Я доезжаю на своем «КОЗИНС И КОМПАНИИ» до Хьюма и сворачиваю на север, в Мидленд, сквозь стада бело-рыжих коров, что пасутся вокруг Нагамби. Ближе к Нагамби мужчины в ярких джемперах молча ковыляют по утоптанным до каменного состояния дорожкам или отдыхают на обочине, на чахлой траве, пропитанной моторным маслом. За поворотом дороги, огибающей Вайолет-таун и выстреливающей прямо на Джефферсон, поля расчерчены сеткой ирригационных каналов. Дойные коровы выделяются на зелени своим ярким черно-белым камуфляжем, который позволяет людям без труда отыскать их, в какую бы чащу те ни забрели, жуя свою жвачку и переваривая свои мысли, которые хитроумными стараниями селекционеров никак не могут быть умнее мыслей самого тупого фермера.
На плантации Хью Линакера раскачивается скорбными призраками под порывами северного ветра десятикилометровый почетный караул эвкалиптов, высаженных здесь в память о погибших солдатах. На каждом дереве красуется бронзовая табличка с именем над восходящим солнцем — эмблемой австралийской армии.

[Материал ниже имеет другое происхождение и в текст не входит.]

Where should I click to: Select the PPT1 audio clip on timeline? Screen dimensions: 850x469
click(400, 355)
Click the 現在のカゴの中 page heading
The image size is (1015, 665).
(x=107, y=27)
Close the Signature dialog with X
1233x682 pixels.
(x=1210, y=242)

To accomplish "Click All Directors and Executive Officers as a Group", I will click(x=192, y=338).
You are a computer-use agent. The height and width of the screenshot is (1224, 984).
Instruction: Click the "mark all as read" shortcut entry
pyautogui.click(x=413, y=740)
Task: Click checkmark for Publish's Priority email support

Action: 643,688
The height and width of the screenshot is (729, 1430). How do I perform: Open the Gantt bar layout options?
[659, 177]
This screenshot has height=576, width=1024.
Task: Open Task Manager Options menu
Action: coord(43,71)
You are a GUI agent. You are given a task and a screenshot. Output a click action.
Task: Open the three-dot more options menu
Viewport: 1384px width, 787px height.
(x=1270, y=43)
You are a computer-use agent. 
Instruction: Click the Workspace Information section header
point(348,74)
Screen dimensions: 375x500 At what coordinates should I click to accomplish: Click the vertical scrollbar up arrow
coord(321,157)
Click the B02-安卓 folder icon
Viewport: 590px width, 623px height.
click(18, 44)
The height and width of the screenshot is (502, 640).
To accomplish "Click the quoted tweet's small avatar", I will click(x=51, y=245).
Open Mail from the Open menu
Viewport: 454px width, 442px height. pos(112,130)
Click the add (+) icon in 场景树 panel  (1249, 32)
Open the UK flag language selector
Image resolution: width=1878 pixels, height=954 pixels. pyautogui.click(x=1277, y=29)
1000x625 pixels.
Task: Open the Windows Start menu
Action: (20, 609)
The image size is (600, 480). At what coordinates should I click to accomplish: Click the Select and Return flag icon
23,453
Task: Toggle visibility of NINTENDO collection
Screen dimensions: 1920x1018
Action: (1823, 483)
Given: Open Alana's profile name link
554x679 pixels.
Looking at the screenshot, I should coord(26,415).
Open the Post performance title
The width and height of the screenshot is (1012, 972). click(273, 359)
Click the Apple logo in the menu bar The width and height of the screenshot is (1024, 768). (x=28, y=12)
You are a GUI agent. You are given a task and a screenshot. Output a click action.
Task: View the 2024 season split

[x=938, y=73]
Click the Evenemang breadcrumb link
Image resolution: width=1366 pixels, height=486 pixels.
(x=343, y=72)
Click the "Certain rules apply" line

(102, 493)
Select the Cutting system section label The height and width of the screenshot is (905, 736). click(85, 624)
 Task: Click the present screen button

С каждой новой войной плантация Хью Линакера увеличивается в размерах. Обычно растущие у дороги акации здесь выкорчеваны, а вместо них высажены с равными промежутками эвкалипты — стройные и гладкокожие, как супермодели, достойные расти в честь павших солдат. Три дерева на этой плантации носят мою фамилию на бронзовой табличке; каждое отстоит от другого на километр, поколение и войну. Прадед, двоюродный дед и дядя. Деревьев с фамилией моей матери здесь нет, ибо военное ремесло не популярно у ее народа, да и поражение в бою, в необъявленной и незавершенной войне не считается достойным медной таблички. Плантация Хью Линакера — то место, где я становлюсь черным. Начиная с этого места люди помнят меня. Тычут в меня пальцем. Рассказывают обо мне. Этакий урок местной истории.
ДОБРО ПОЖАЛОВАТЬ В ДЖЕФФЕРСОН, гласит плакат. ГОРОД ФРУКТОВЫХ САЛАТОВ.
Город делается больше с каждым моим новым приездом. В основном за счет ангаров. Вся городская окраина застроена сделавшимися теперь архитектурной нормой большими зданиями из гофрированного металла, в которых разместились хранилища охлажденных продуктов и торгополоманый грош.
Я пересекаю Шеттерд-ривер, и въезжаю в город, и торможу свой «КОЗИНС И КОМПАНИЯ» у кафе «Харко», где, как известно всем, выросшим в Джефферсоне в семидесятые, делают лучшие в мире гамбургеры со всякой всячиной. У входа всегда тусуются байкеры. Вот и сейчас здесь сидят, покуривая, на своих «Харлеях» трое таких. Дикие, как того требуют дикие американские традиции. Дикие бороды, пивные животики, голые руки в татуировках, кожаные жилеты, стальные клепки, снова кожа, цепи на шее, ножики на поясах.